EPA Region 3
Topic: Delaware River Basin Forum
Date: March 4, 2011
Dr. Jeffrey Griffiths: The water in the United States is safe. Having said that, there are threats to that safety and we need to be proactive and thoughtful about how we deal with those threats.
David Sternberg: That was Dr. Jeffrey Griffiths of the Department of Public Health and Family Medicine at Tufts University School of Medicine. Dr. Griffiths will be the keynote speaker at the upcoming forum to discuss threats to public health for more than 15 million people who live in the Delaware basin. The forum is being held on March 10 at WHYY in Philadelphia and five satellite locations in Pennsylvania, Delaware, New Jersey and New York.
Hello, I’m David Sternberg of EPA’s mid-Atlantic Region, and welcome to Environment Matters, our series of environmental podcasts.
Dr. Griffiths, how safe is our drinking water here in the Delaware River Basin?
Dr. Griffiths: We have an increasing population, but we have the same amount of water, and you know there are more and more people using the same water. We also have lots and lots of agricultural production in some parts of the country. We also have lots of food animal production and as that has become more and more concentrated we find that the water that receives the waste from people and animals and so forth is more contaminated.
David Sternberg: We hear a lot about the threat posed by lead in our drinking water. How much of a concern is that really?
Dr. Griffiths: And I guess I would put lead right up there because it’s a significant problem for kids if they get excessive amounts of lead. There’s no quote/unquote safe level of lead.

______________________________

■ Requirement 1:
Answer these questions from the transcript above:
(a) On what date is the forum being held, and at which venue in Philadelphia?
(b) At which medical school is Dr. Griffiths's department?
(c) According to Dr. Griffiths, what level of lead is safe?
■ Requirement 2: Return the stretch of the transcript from "EPA Region 3" through "and New York.", copied word for word.

■ Given data:
______________________________

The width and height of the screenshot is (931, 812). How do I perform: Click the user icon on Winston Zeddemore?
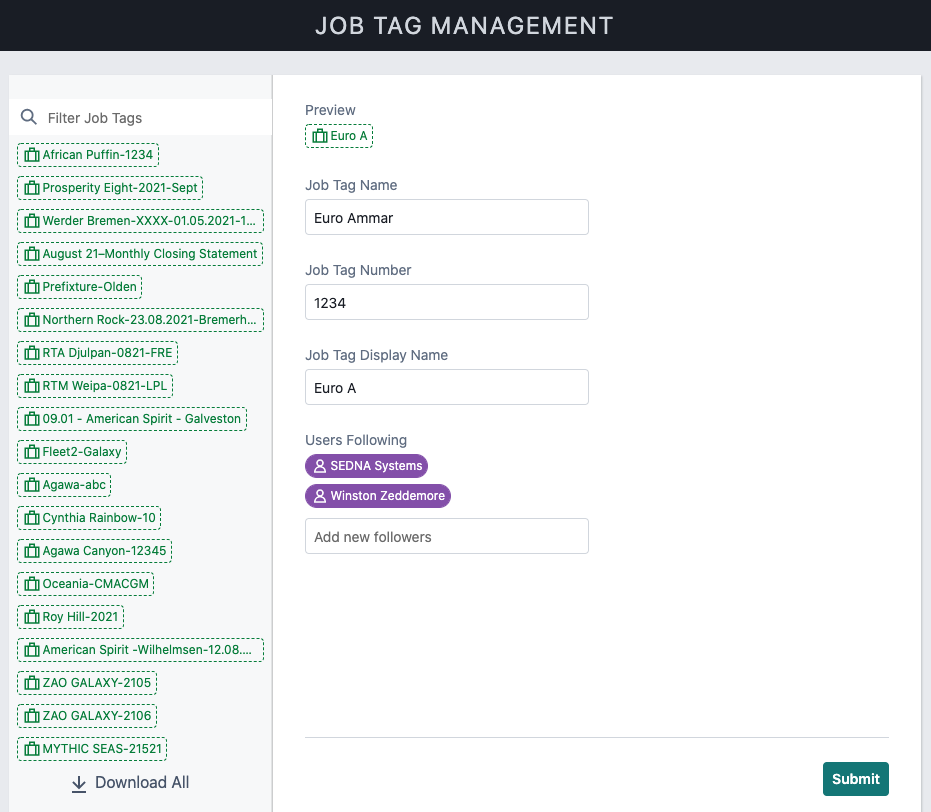pos(319,496)
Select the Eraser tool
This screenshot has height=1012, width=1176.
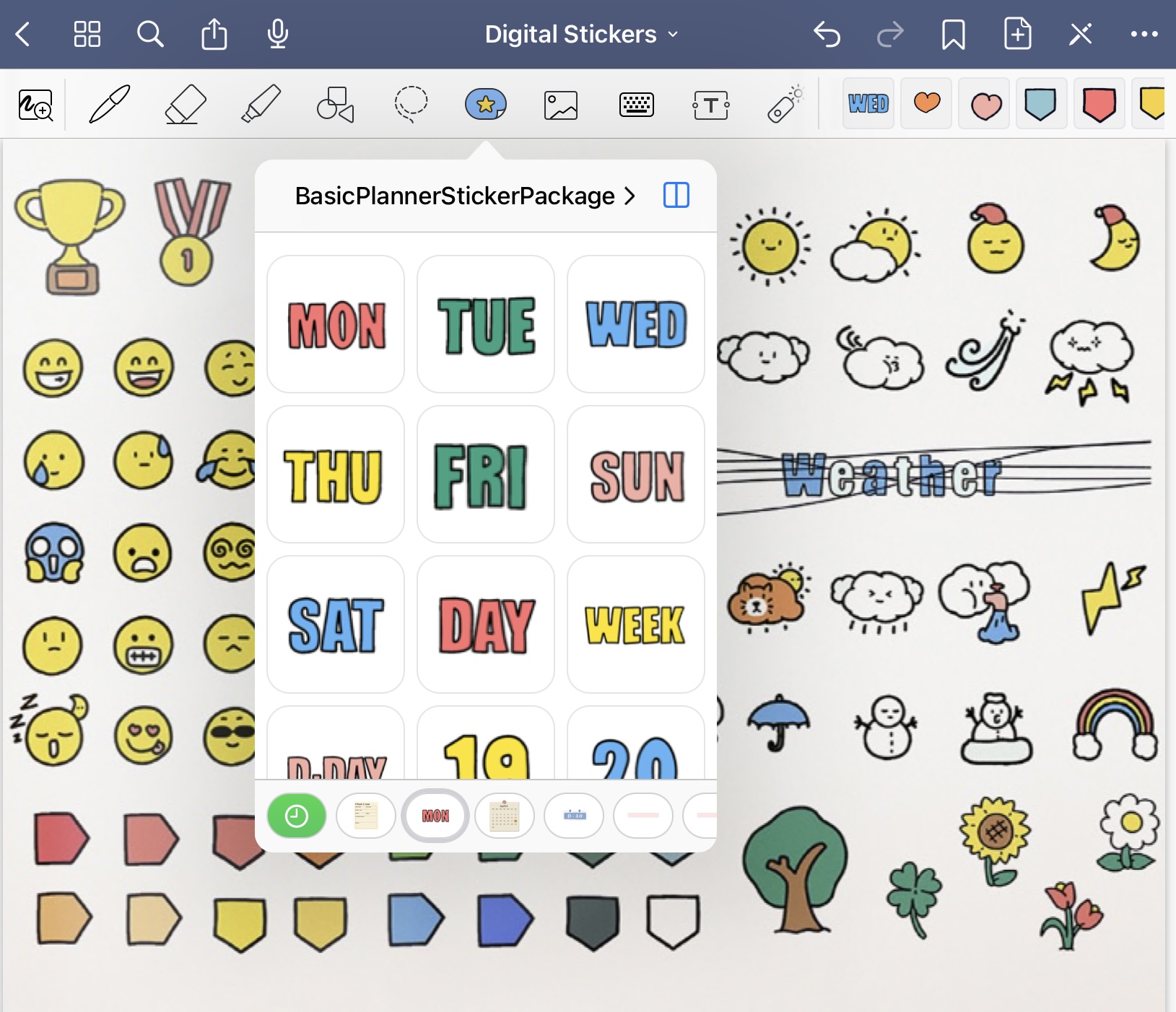[x=186, y=104]
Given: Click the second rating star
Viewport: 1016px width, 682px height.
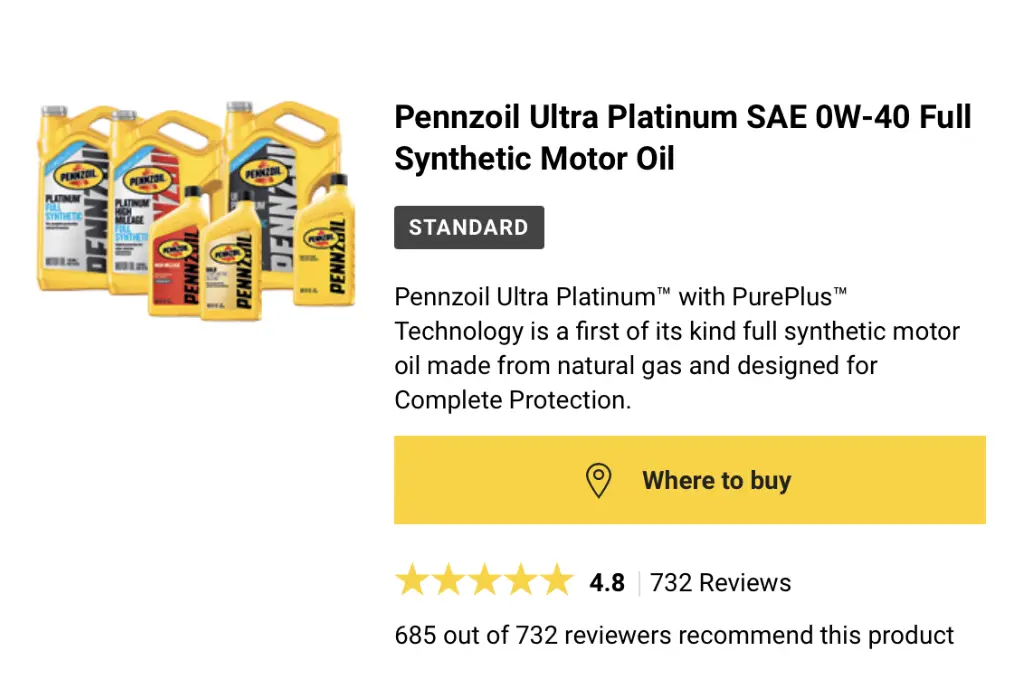Looking at the screenshot, I should click(x=448, y=581).
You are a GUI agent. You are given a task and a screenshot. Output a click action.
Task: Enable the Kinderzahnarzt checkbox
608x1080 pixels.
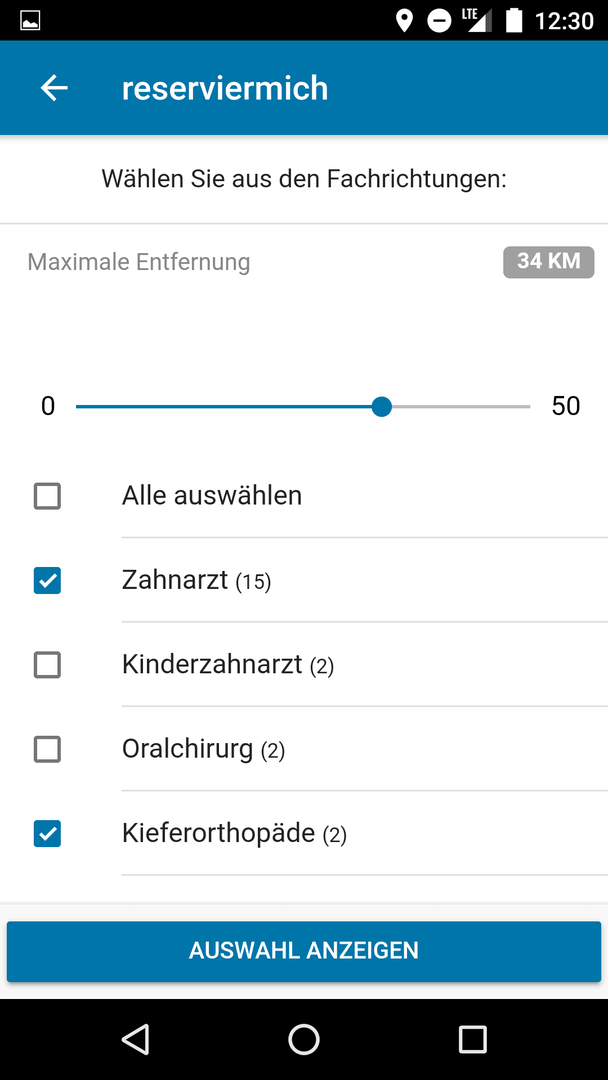coord(48,665)
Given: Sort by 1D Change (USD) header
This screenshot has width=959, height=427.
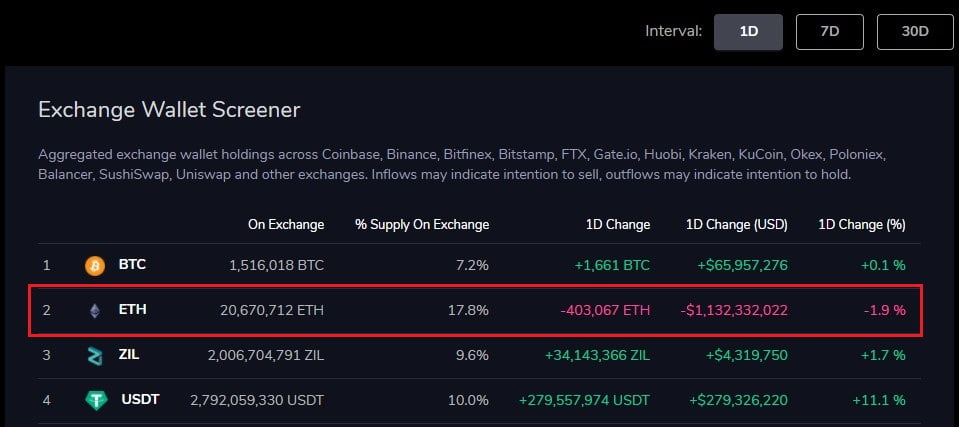Looking at the screenshot, I should click(x=737, y=225).
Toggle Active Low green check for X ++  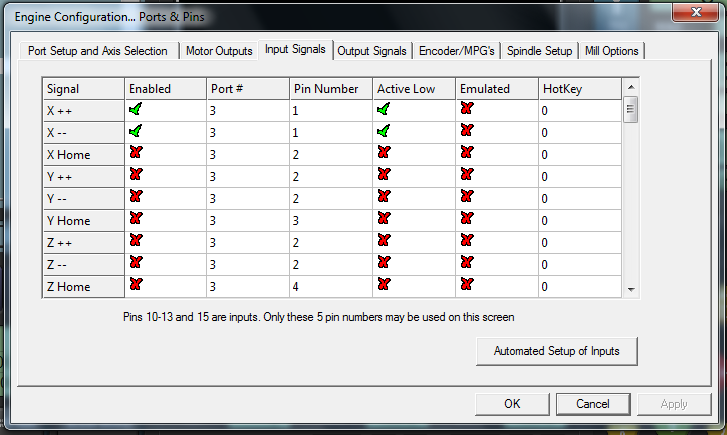tap(384, 108)
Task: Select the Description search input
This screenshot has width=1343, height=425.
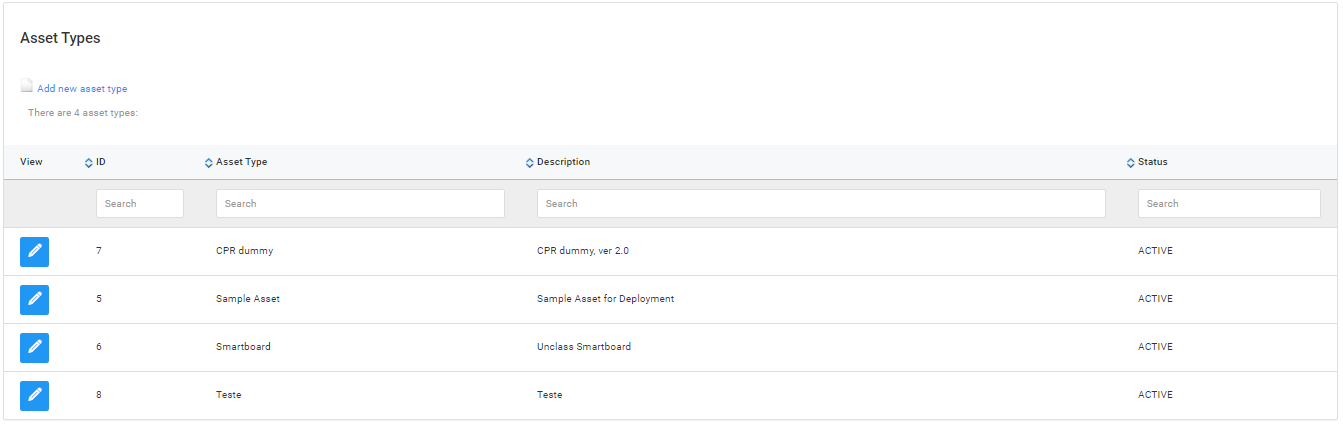Action: point(820,204)
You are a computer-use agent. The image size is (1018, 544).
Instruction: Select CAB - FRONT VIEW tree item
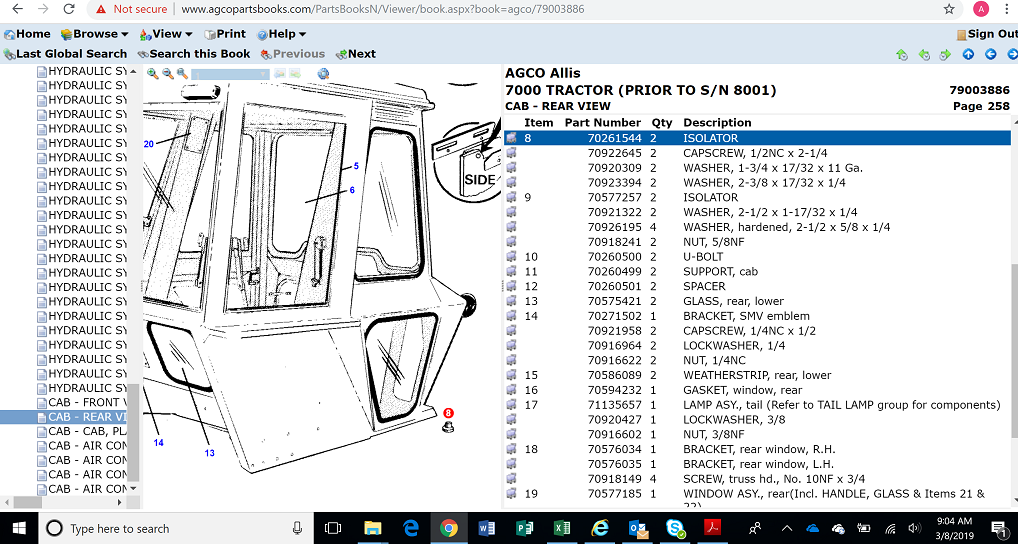86,402
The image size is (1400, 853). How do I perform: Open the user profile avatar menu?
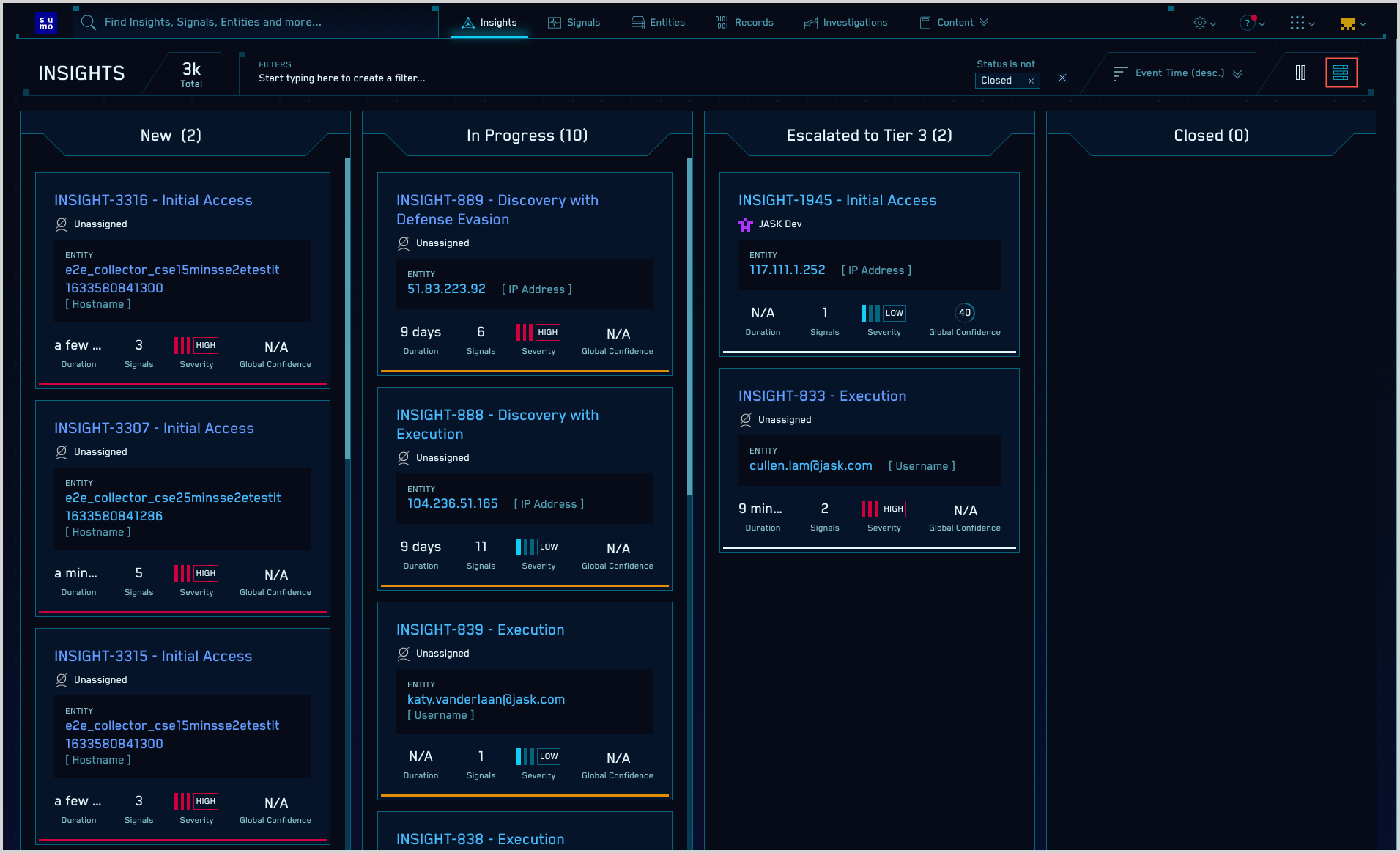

______________________________

■ Answer box 1:
(a) March 10, at WHYY.
(b) Tufts University School of Medicine.
(c) None. He says there is no "safe" level of lead.

■ Answer box 2:
EPA Region 3
Topic: Delaware River Basin Forum
Date: March 4, 2011
Dr. Jeffrey Griffiths: The water in the United States is safe. Having said that, there are threats to that safety and we need to be proactive and thoughtful about how we deal with those threats.
David Sternberg: That was Dr. Jeffrey Griffiths of the Department of Public Health and Family Medicine at Tufts University School of Medicine. Dr. Griffiths will be the keynote speaker at the upcoming forum to discuss threats to public health for more than 15 million people who live in the Delaware basin. The forum is being held on March 10 at WHYY in Philadelphia and five satellite locations in Pennsylvania, Delaware, New Jersey and New York.